◆ TASK DETAILS
Filter the entries that follow, copying every line in which the word "text" appears.

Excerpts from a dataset
%%

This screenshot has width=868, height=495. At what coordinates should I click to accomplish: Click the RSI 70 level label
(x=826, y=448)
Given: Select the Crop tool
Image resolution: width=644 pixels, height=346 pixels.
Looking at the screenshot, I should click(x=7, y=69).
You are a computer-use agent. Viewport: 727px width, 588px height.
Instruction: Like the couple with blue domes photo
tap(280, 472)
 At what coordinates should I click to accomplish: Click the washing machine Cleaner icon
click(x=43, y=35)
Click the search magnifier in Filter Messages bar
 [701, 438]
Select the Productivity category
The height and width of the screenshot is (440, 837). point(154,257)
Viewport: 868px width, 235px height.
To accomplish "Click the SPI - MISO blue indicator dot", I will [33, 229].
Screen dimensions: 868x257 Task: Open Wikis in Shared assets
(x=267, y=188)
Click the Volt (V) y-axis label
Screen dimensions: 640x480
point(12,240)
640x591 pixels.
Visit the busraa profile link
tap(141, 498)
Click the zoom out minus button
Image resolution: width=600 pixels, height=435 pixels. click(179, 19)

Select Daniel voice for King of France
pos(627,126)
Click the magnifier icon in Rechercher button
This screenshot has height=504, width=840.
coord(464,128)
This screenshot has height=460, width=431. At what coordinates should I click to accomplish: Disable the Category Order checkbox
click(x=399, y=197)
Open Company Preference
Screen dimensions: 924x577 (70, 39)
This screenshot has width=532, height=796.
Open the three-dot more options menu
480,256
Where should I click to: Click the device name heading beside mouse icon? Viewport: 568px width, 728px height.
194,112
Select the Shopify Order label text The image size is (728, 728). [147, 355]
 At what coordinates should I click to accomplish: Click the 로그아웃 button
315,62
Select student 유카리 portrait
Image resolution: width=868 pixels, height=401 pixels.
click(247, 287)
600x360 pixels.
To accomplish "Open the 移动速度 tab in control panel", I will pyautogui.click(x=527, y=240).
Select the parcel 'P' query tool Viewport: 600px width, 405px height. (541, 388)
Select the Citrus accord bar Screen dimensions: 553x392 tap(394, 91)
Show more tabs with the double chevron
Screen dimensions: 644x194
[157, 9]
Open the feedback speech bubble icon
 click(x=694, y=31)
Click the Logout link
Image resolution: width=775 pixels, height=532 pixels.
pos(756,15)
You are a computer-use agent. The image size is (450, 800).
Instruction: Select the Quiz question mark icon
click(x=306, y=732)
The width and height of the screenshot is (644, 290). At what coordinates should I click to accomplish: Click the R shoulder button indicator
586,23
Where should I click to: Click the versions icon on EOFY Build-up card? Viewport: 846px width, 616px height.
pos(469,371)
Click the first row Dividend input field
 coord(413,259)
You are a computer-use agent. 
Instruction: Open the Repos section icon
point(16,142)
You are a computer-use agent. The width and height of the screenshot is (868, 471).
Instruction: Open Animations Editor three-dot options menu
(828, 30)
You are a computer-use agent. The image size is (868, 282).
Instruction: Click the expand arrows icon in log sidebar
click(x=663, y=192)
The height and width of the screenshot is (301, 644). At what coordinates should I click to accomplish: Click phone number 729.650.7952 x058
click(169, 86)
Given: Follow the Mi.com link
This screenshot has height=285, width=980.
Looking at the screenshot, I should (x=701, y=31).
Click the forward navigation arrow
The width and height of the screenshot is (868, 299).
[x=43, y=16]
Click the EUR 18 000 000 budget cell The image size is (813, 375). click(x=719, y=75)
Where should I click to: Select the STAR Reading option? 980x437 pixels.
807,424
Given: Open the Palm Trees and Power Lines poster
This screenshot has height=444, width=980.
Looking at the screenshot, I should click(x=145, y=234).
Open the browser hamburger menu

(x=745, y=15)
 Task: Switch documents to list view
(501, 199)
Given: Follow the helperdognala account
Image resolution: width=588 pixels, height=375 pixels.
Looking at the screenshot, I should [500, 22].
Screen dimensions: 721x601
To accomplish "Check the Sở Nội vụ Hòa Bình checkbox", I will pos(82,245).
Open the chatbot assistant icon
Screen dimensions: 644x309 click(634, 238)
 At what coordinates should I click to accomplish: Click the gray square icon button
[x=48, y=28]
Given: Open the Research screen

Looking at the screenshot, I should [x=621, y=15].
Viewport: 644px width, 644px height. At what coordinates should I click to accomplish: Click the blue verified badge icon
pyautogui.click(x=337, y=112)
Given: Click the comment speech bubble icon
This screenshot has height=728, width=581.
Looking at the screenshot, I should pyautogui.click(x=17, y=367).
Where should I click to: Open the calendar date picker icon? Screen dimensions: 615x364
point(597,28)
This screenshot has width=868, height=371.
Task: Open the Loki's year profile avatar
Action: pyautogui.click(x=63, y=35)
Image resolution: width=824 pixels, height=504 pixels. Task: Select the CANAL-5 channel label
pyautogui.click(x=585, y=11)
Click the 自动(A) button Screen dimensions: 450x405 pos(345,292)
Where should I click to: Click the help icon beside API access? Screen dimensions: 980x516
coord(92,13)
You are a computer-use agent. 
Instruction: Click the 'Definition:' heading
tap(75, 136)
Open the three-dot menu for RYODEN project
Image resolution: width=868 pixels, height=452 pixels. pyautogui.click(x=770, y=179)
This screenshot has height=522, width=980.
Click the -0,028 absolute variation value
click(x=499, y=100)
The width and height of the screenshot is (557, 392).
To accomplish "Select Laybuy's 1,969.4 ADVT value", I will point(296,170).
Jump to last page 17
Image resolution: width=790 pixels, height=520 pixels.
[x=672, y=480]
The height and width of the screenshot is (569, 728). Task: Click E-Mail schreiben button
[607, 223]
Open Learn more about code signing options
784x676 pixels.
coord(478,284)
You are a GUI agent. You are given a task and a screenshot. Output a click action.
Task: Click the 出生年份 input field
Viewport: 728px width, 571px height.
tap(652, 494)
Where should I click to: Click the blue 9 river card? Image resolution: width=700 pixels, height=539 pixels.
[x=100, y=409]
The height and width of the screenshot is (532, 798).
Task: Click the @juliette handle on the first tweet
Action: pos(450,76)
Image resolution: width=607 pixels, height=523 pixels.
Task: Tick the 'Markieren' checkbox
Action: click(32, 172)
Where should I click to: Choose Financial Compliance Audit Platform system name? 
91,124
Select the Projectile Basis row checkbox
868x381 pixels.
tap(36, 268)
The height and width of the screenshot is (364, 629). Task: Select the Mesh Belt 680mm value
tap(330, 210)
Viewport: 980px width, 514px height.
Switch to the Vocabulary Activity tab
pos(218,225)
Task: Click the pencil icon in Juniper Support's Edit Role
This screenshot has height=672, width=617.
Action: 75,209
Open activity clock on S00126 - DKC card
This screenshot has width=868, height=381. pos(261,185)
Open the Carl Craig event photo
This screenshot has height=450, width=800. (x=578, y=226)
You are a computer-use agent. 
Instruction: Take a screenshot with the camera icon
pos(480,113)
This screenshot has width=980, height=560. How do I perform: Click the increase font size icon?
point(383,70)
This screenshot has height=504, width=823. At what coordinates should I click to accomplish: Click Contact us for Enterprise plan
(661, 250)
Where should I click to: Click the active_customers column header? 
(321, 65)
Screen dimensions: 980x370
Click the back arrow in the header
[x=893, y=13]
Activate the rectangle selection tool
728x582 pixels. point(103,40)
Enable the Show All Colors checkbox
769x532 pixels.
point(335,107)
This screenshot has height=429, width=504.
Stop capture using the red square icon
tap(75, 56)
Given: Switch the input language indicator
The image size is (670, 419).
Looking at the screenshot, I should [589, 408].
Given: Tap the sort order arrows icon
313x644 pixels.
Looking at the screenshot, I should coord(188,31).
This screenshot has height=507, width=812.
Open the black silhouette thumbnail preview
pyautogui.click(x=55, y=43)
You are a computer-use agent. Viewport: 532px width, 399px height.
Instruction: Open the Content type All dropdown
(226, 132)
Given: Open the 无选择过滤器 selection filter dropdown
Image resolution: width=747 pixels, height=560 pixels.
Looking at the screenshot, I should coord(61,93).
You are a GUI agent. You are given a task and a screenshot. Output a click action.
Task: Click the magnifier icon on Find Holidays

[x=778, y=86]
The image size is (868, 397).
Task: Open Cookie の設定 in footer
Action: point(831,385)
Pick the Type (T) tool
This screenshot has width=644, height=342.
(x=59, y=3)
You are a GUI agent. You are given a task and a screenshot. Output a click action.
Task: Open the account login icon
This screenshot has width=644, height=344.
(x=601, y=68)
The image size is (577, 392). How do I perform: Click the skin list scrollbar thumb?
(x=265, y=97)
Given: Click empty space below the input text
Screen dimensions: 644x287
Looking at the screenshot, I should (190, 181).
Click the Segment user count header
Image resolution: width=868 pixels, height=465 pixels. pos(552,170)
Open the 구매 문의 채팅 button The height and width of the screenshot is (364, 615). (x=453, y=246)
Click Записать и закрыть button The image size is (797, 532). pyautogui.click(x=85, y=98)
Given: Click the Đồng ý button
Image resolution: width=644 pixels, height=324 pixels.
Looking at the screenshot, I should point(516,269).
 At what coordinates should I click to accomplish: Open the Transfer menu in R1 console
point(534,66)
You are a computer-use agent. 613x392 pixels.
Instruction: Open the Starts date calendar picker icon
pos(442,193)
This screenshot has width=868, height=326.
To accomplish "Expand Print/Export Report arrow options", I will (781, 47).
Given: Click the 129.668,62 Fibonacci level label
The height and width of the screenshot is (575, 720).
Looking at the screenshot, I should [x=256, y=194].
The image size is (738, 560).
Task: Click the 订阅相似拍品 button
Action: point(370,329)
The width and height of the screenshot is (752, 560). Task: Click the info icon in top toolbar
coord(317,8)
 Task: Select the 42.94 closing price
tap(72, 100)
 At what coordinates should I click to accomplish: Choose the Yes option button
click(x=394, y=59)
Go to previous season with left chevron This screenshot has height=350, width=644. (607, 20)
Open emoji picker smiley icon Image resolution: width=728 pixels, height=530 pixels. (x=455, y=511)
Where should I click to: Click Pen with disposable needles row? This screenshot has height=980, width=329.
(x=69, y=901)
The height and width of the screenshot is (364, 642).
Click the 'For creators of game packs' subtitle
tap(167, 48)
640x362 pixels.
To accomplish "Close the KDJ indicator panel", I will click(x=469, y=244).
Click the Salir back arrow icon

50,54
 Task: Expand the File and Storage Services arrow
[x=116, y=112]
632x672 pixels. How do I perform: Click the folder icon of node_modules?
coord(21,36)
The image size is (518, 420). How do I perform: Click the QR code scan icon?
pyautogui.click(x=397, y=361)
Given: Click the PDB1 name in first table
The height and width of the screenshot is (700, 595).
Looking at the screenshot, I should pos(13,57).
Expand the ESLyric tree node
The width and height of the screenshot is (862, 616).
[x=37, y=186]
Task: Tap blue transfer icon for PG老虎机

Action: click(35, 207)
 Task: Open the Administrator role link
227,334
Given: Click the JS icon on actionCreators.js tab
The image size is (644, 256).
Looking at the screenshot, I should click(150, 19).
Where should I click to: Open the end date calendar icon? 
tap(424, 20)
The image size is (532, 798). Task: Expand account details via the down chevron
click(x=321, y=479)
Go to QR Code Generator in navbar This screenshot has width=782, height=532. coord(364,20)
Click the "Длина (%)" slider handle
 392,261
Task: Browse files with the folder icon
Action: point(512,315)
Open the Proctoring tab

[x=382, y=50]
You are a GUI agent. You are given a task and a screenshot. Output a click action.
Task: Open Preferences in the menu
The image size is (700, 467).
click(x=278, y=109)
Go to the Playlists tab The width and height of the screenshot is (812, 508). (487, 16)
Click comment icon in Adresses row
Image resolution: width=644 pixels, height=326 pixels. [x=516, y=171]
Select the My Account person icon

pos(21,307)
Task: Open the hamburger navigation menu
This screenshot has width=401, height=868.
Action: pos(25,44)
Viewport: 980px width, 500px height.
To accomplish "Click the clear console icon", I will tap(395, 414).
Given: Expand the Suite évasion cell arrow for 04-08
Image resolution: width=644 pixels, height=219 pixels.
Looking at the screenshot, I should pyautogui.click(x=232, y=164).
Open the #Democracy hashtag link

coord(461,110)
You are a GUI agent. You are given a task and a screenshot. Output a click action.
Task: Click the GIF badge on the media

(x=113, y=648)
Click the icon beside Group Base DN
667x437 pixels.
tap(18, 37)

%%

◆ REPLY
Select the Shopify Order label text The image size is (728, 728). [147, 355]
Given: Click empty space below the input text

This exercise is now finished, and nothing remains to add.